Saturday, December 31, 2011

Composed

At Lucy's two week appointment with her first pediatrician in Clarion , I was so nervous that she was going to give me a hard time because we had given up on nursing and switched entirely to formula. I explained to her that I just could not get her to latch on properly and nurse for any extended periods of time and that she had needed the calories to poop out the bilirubin from her jaundice, so I had given in and gave her a bottle (after five days of trying). Prior to this experience I had never believed that there were actual situations where women could not nurse and I certainly never considered that I would not be able to. But Lucy's doctor did not give me a hard time at all. On the contrary, she said that parents have ideas about how things will be, and then the kids come along and tell you how it's actually going to be and when it isn't the way you had envisioned it, you have to learn to be flexible. So she made me feel a lot more relaxed about the decision we had made to choose sanity and Lucy's health over our (my)own ideals.

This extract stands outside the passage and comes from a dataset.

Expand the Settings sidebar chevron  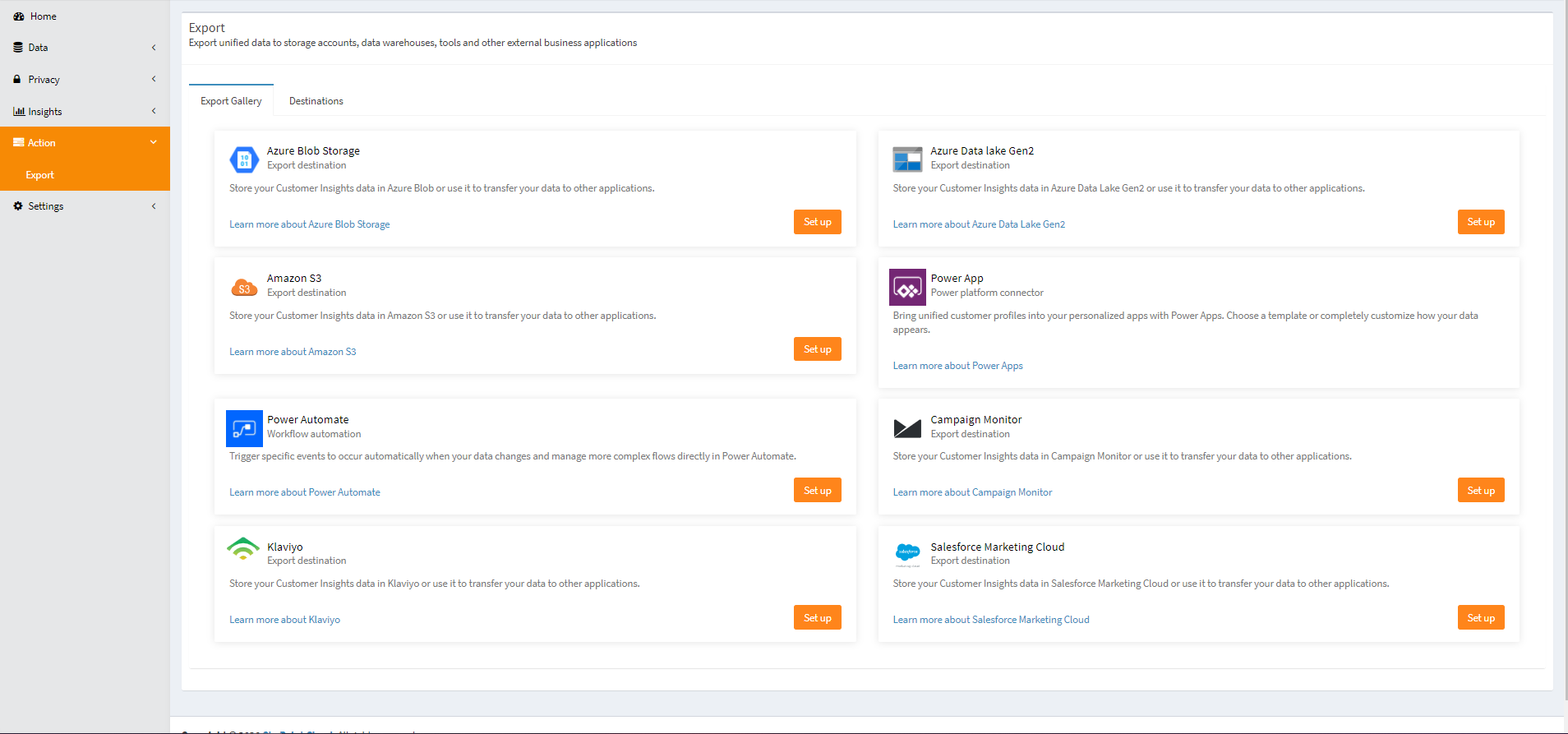coord(154,206)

That was just the first lesson that Lucy had to teach us about how things were going to be as her parents. Before her first birthday I kept thinking about how we would be able to run and play through the big yard all summer and how maybe she might "help" me a little in the garden. Instead Lucy got to go for wild wagon rides all through the yard and sat in the shade under a tree and watched while me and her Pappy planted the garden. I have always thought out toys for her to pretend with, but she doesn't do that yet and so I put some of them away the other day...just until she's ready for them. I often have to change all of Lucy's clothes and sometimes her diaper after a meal because she loses so much liquid when she drinks that she gets soaked. She can't tell me yet what she wants and needs which is frustrating for both of us. Today I made homemade bread for the first time by myself (without Nanny) and I so wish that Lucy could've been standing on a chair beside me with her hands sunk down into the goopy dough too,but someday she will hopefully be able to.

I guess probably all kids teach you lessons like this no matter what capabilities they do or do not possess. Maybe it is just the big lesson Chad and I are learning that Lucy is doing things differently than the average child and the way she does them is gradually and just not how we expected, but in her own little way.